Akıtlar. Toprak seviyesinde hafif tümseklerle dikkati çeken, Ahlatlılar’ın eskiden beri akıt adını verdikleri bu mezar yapıları, Ahlat’ta uzun süre araştırma ve kazılar yapan Halûk Karamağaralı tarafından “tümülüs tarzında eski Türk mezarları” şeklinde tanımlanmaktadır. Kesme taştan yapılmış olan akıtlar, süslemeli mazgal pencerelere ve tonoz örtülere sahip kümbet cenazelikleri şeklindedir.
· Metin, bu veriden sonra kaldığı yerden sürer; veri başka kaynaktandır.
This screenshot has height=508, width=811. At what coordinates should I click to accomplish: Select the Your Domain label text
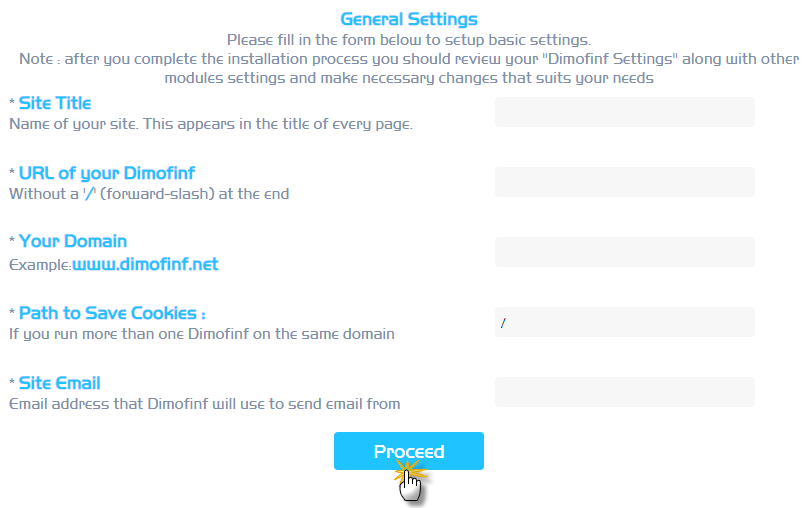pos(73,241)
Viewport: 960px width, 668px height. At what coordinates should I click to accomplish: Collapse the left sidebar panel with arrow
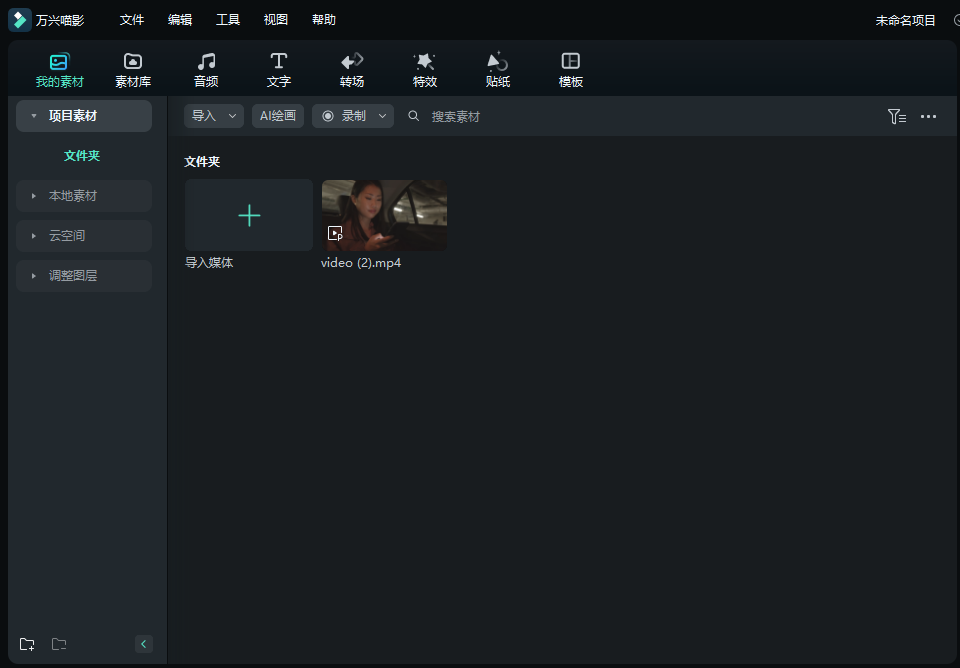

Eski ve üst kısımları yıkılmış kümbetlere ait olabilecekleri de düşünülmektedir.

Mezar Taşları. Ahlat mezar âbideleri içinde önemli bir yer işgal eden ünlü mezar taşları, Selçuklu ve Beylikler dönemi mezarlarına ait olan XII-XV. yüzyıl taşlarıdır. Bunların dışında, XVI-XVII. yüzyıllara ait bazı Osmanlı mezar taşları da bulunmakta, fakat bunlar birkaçı hariç Selçuklu mezar taşlarının kötü birer taklidi olmaktan öte değer taşımamaktadırlar. Ahlat mezar taşları yapıları itibariyle, a) şâhideli (baş ve ayak taşlı) mezarlar, b) şâhidesiz sandukalar, c) çatma lahitler olmak üzere üç gruba ayrılmaktadır. Bunlardan sayıları bin civarında olan şâhideli mezarlar, özellikle alışılmış ölçülerden çok büyük, 3.50 m. yüksekliğe varan ve her cephesinde süsleme bulunan dikdörtgen prizma şeklindeki şâhideleriyle Ahlat mezar taşlarını karakterize ve temsil etmektedirler.

BİBLİYOGRAFYA:

Abdurrahim Şerif [Beygü], Ahlat Kitabeleri, İstanbul 1932; Gabriel, Voyages, I, 244-248; Nermin Tabak, Ahlat Türk Mimarisi, İstanbul 1972; Beyhan Karamağaralı, Ahlat Mezartaşları, Ankara 1972; Oktay Aslanapa, Türk Sanatı, İstanbul 1973, II; İbrahim Kafesoğlu, “Ahlat ve Çevresinde 1945’de Yapılan Tarihî ve Arkeolojik Tetkik Seyahati Raporu”, Tarih Dergisi, I/1, İstanbul 1949, s. 167 vd.; Metin Sözen, “Eyvan Tipi Türbeler”, Anadolu Sanatı Araştırmaları I, İstanbul 1968, s. 208 vd.; Halûk Karamağaralı, “Ahlat’ta Bulunan Tümülüs Tarzındaki Türk Mezarları”, Önasya, V/5960, Ankara 1970, s. 4 vd.; Orhan Cezmi Tuncer, “Bitlis-Ahlat, Hasan Padişah Kümbeti Onarımı”, Rölöve ve Restorasyon Dergisi, sy. 1, Ankara 1974, s. 47 vd.